Segment Start: DATA SUPPLIED

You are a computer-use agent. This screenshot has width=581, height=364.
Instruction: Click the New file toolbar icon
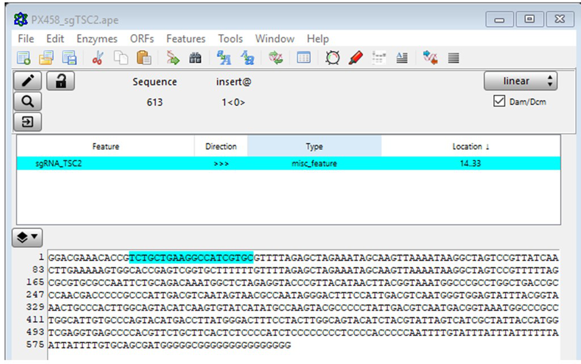24,58
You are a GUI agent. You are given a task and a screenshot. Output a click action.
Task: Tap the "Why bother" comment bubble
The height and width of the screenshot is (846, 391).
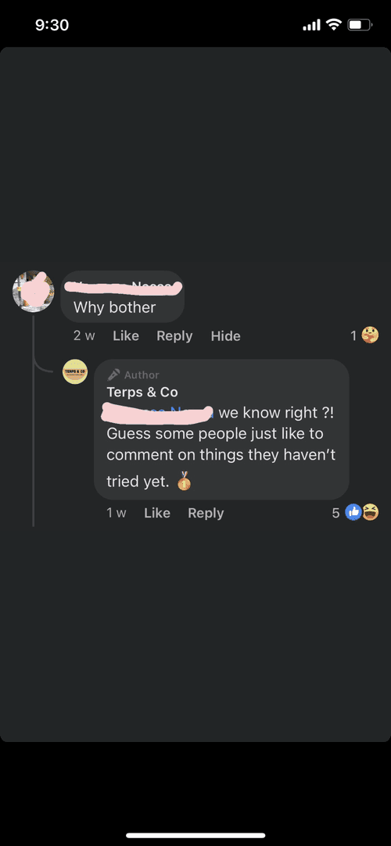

Segment End: DATA SUPPLIED

## WHAT THE TASK REQUIRES:
Copy out exactly the lines that begin at the line with "You are a GUI" and end at the final line of the entries above. Leave out the pictures.

## YOUR RESPONSE:
You are a GUI agent. You are given a task and a screenshot. Output a click action.
Task: Tap the "Why bother" comment bubble
The height and width of the screenshot is (846, 391).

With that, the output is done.